__Task description__: Where the records below show a line containing "You are a GUI", start copying; end with the line containing "The width and height of the screenshot is (868, 305).", and copy it too.

::: Data section

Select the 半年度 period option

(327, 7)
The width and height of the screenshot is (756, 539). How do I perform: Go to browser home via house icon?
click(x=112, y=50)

::::::
::: Data section

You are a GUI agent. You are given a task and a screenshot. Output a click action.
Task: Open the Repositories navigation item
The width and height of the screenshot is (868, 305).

::::::
::: Data section

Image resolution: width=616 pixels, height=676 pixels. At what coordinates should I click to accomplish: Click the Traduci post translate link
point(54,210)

::::::

__Answer box__:
You are a GUI agent. You are given a task and a screenshot. Output a click action.
Task: Open the Repositories navigation item
The width and height of the screenshot is (868, 305).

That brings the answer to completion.